Jones' books often don’t make sense. This isn't because of incapacity on her part. She also writes YA books as Ann Halem, and those are models of clarity. Dr. Franklin's Island, is a response to The Island of Dr. Moreau—a heartbreaking meditation on how cruel humans can be, both to each other and to other animals.
So Jones can write novels that have recognizable characters fighting recognizable evil scientists and being turned into recognizable manta rays in a recognizable way. She can write them. Sometimes she just chooses not to.
It's not like Proof of Concept needs to be opaque. Its plot isn't that complicated. The novel is about Kir, a young scientist who’s working on the Needle, a project to bend space-time that would allow humans to get off their dying planet and go somewhere else. The Needle is funded in part by a reality show maven named Dan Orsted; the Needle scientists and Orsted's television troupe are to be isolated in a cavern under Poland for a year while they try to solve interstellar transportation. Kir falls in sort of love with Bill, one of the reality show dudes—and then things start to go awry. Then they go more awry. Then there's a twist ending. The end.
It's a typical sci-fi plot. But it ends up being obscure because Jones consistently refuses to tell her reader what’s going on. The book opens with Dan Orsted and Kir's mentor Margrethe chatting together on a television show to some sort of AI composed of the sum total reactions of everyone watching in the audience. What does the AI look like? What’s the relationship between Dan and Margrethe? Were they lovers? Friends? Rivals? It's not initially clear… and over 140 pages, it never gets clearer.
Even Kir, the center of the story, is mostly a cipher. You're in her head throughout the novel, but that head is gratuitously murky. Kir had an Ai supercomputer named Altair implanted in her brain as a child; it lives off the energy generated by her brain. She never actually communicates with Altair though; there's a firewall between their consciousnesses. How does Altair communicate with other users? What's he good for if he's not communicating with Kir? Damned if I know. Eventually, he does start to have very brief conversations with her, though she's not entirely sure whether she's really speaking to him or if he's just a figment of her imagination. Altair (if he's real) isn't entirely sure that Kir is real either.
Kir's experience with Altair is similar to the reader’s experience trying to get through Proof of Concept. At one point Kir's looking through her mentor's data at Altair's urging, and he takes over her senses. Kir muses, "Locate an article in one of the floor stacks, run eyes over it.
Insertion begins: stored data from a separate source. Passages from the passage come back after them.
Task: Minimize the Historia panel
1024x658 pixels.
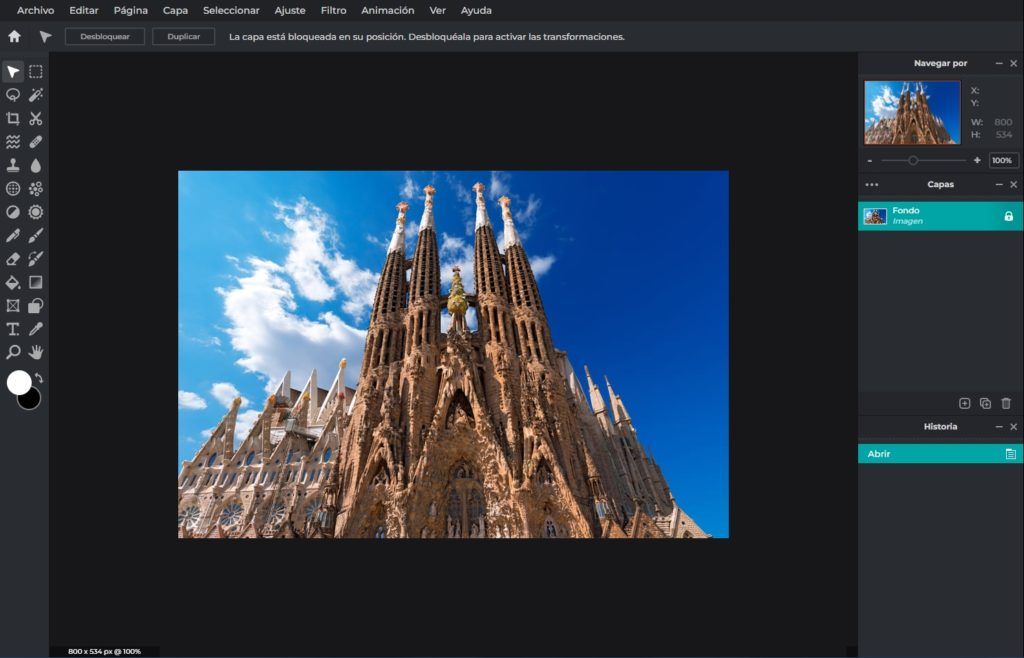Action: tap(998, 427)
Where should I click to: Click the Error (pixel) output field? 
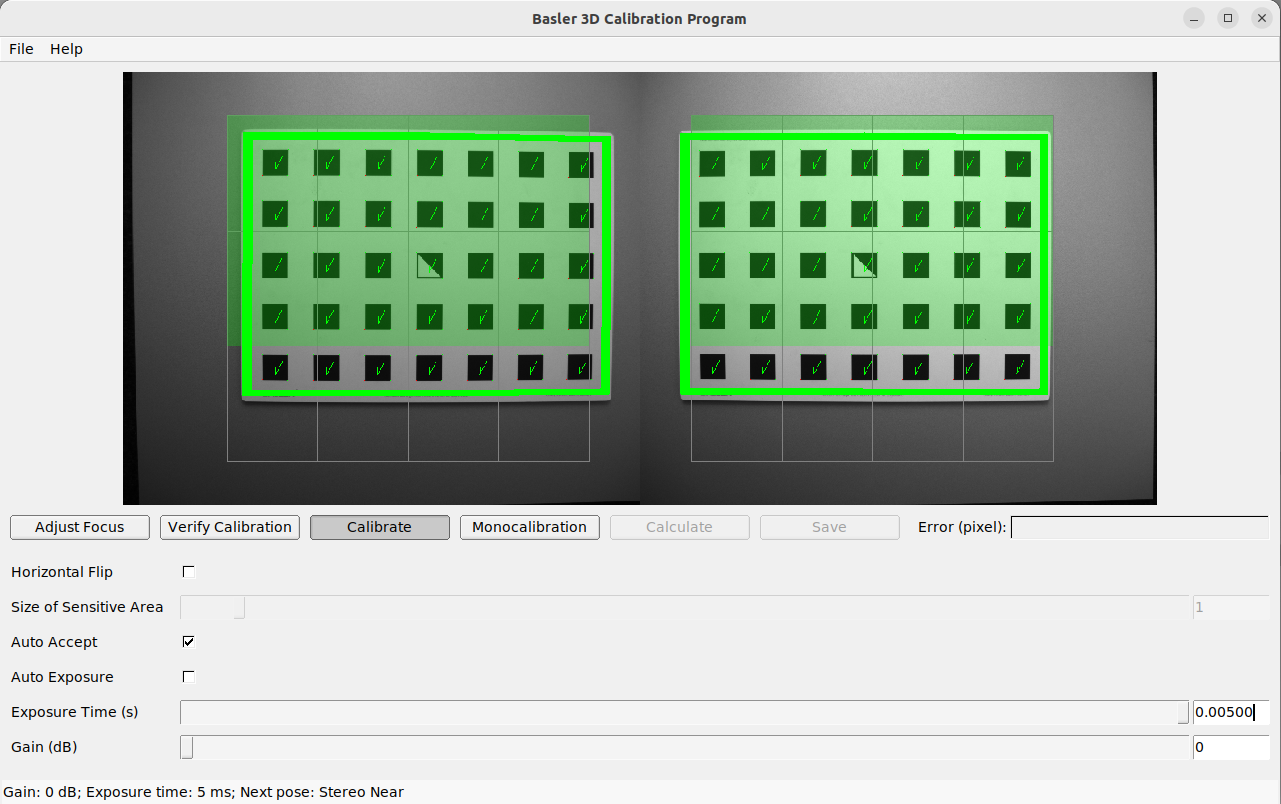point(1139,527)
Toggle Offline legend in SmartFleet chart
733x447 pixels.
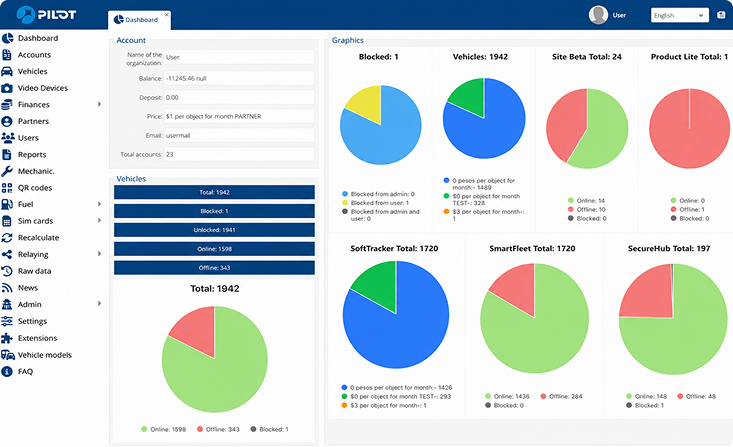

See nothing. It was a strange irritating feeling." Yes. Exactly.
Jones is especially off-putting because the joy of science fiction is that it often gives you a feeling of greater understanding. You pull back and see past and future all at once; you know where the arc of history is going. The genre can provide a feeling of welcome control and purpose. Even dystopias have a satisfying clarity. The Handmaid's Tale tells you patriarchy is evil; Black Mirror says social media will eat us all. You can finish them and think you know patriarchy is evil and social media will eat us all. There's comfort in knowledge, even if the knowledge itself isn't comforting.
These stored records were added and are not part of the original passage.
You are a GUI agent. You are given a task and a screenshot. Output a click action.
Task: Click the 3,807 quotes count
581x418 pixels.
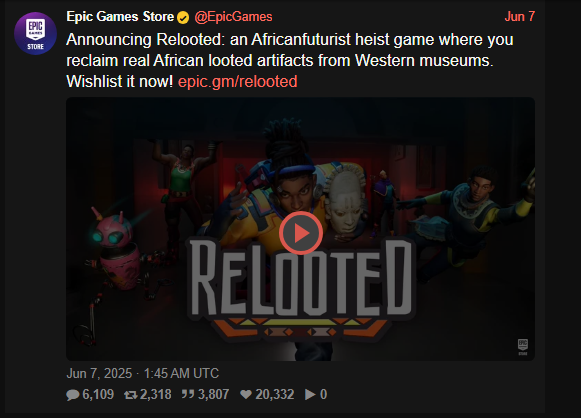[213, 394]
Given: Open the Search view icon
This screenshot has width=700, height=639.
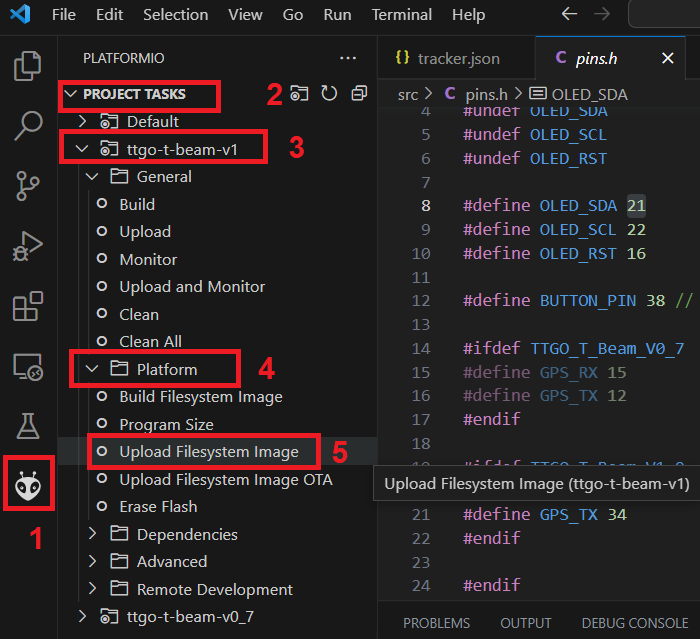Looking at the screenshot, I should coord(27,126).
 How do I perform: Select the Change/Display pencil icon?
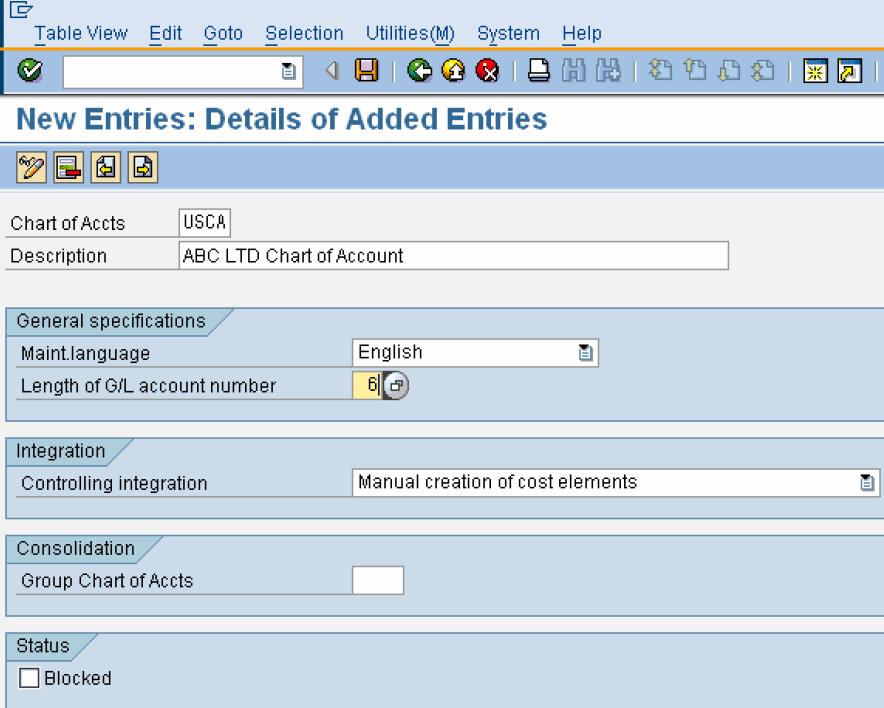[30, 167]
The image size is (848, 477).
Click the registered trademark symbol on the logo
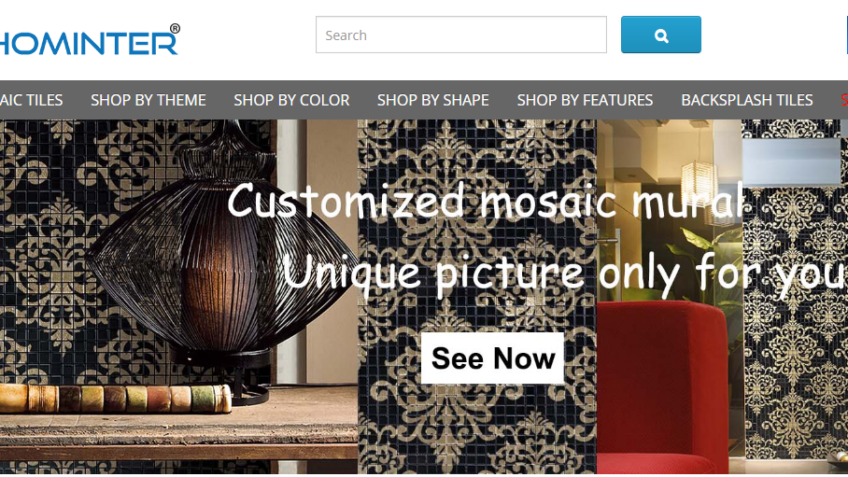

In Proof of Concept, though, there’s no proof and no concept. Is the earth destroyed at the end of the novel? There's no way to know, Altair says. Are people starving on the moon, or was it all a hoax? Was it even the moon they were starving on? Jones' world is all vague, blurred edges, composed of information that you're not told about. Her worlds feel alien… but also, and more upsettingly, familiar. Most of us don't know what's going on. "Climate change" is easy to say, but what will it mean, precisely, in terms of dead bodies, drought, scarred land… and when, and how long? What is it like to live on the other side of the globe? What's it like to live on the other side of the city, for that matter? People talk about media bubbles, but the truth is we're all in tiny bubbles, adrift in an endless sea of information that we don't know how to process.
Proof of Concept isn't my favorite of Gwyneth Jones' books—that'd be the White Queen trilogy. But it's still sublimely irritating queasily opaque. Reading it is like scrabbling for purchase as you fall down a long, blank slope, to a future that you can neither see nor name.